____ Data shown
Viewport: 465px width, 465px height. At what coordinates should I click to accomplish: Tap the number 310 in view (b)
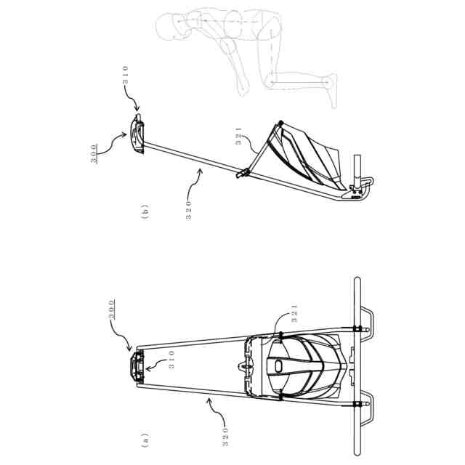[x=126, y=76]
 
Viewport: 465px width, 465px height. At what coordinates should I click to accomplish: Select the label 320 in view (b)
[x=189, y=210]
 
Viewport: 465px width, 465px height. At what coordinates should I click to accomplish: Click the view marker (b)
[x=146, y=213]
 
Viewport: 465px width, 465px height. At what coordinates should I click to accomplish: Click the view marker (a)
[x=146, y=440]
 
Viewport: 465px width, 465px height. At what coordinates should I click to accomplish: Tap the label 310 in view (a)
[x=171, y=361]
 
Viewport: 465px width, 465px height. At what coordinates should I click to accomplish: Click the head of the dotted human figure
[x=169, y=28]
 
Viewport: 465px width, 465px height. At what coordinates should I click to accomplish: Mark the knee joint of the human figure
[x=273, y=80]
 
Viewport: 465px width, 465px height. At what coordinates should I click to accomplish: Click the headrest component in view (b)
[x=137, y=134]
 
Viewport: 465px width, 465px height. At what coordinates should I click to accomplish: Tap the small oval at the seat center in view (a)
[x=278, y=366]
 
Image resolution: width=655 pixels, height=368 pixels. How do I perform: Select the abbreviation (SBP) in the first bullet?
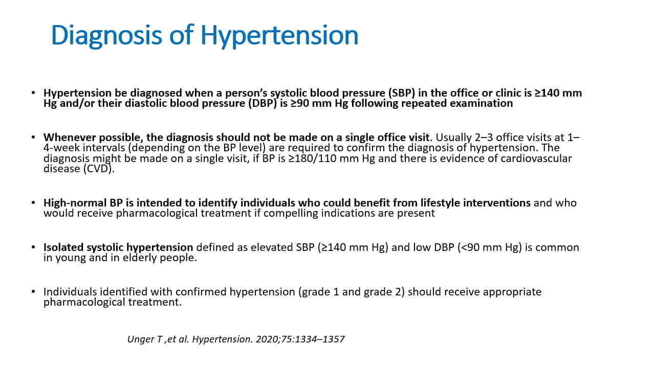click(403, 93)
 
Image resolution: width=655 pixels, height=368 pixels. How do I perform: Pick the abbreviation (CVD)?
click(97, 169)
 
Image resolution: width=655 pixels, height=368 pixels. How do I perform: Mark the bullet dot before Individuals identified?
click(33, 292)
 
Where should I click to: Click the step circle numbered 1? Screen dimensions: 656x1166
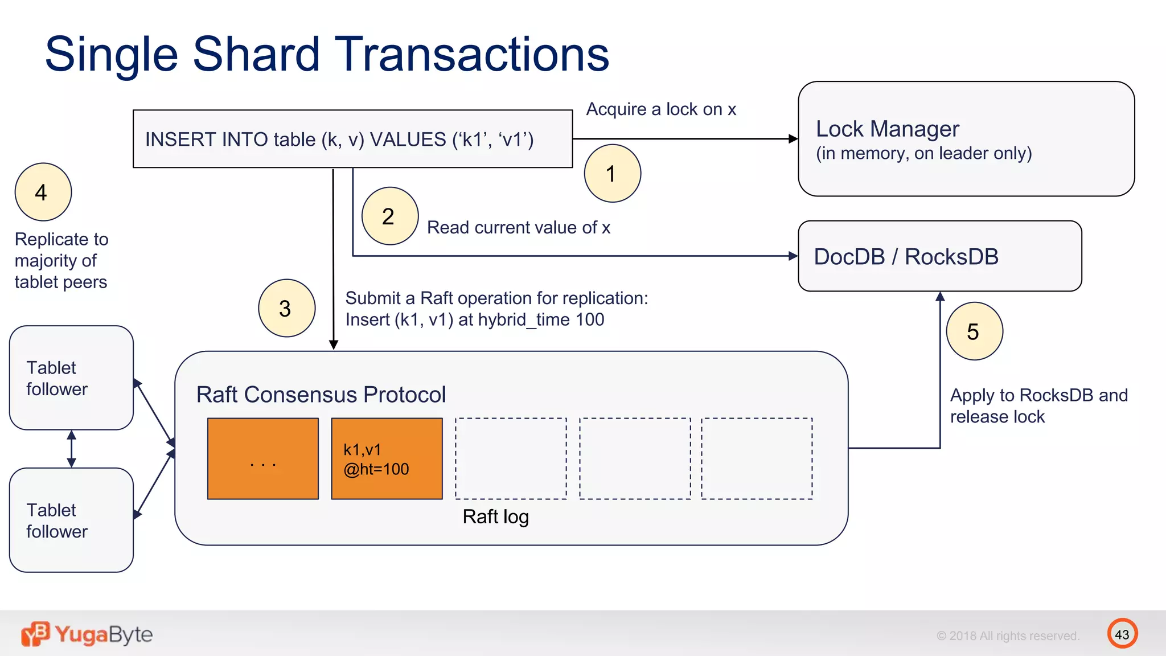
________
[Stated task]
Copy out every line of the records above word for word, leaving out the pictures.

[Final result]
Viewport: 465px width, 465px height. At what coordinates should I click to accomplish: Tap the number 310 in view (b)
[x=126, y=76]
 
Viewport: 465px width, 465px height. At what coordinates should I click to accomplish: Select the label 320 in view (b)
[x=189, y=210]
 
Viewport: 465px width, 465px height. At what coordinates should I click to accomplish: Click the view marker (b)
[x=146, y=213]
 
Viewport: 465px width, 465px height. At what coordinates should I click to accomplish: Click the view marker (a)
[x=146, y=440]
 
Viewport: 465px width, 465px height. At what coordinates should I click to accomplish: Tap the label 310 in view (a)
[x=171, y=361]
 
Viewport: 465px width, 465px height. At what coordinates should I click to accomplish: Click the head of the dotted human figure
[x=169, y=28]
 
Viewport: 465px width, 465px height. At what coordinates should I click to accomplish: Mark the knee joint of the human figure
[x=273, y=80]
 
Viewport: 465px width, 465px height. At what coordinates should I click to accomplish: Click the headrest component in view (b)
[x=137, y=134]
 
Viewport: 465px width, 465px height. At what coordinates should I click to accomplish: Tap the small oval at the seat center in view (a)
[x=278, y=366]
 
Image resolution: width=655 pixels, height=368 pixels. How do I perform: Select the abbreviation (SBP) in the first bullet?
click(403, 93)
 
Image resolution: width=655 pixels, height=368 pixels. How do I perform: Pick the abbreviation (CVD)?
click(97, 169)
 
Image resolution: width=655 pixels, height=368 pixels. How do I perform: Mark the bullet dot before Individuals identified?
click(33, 292)
 
Where should I click to: Click the step circle numbered 1? Screen dimensions: 656x1166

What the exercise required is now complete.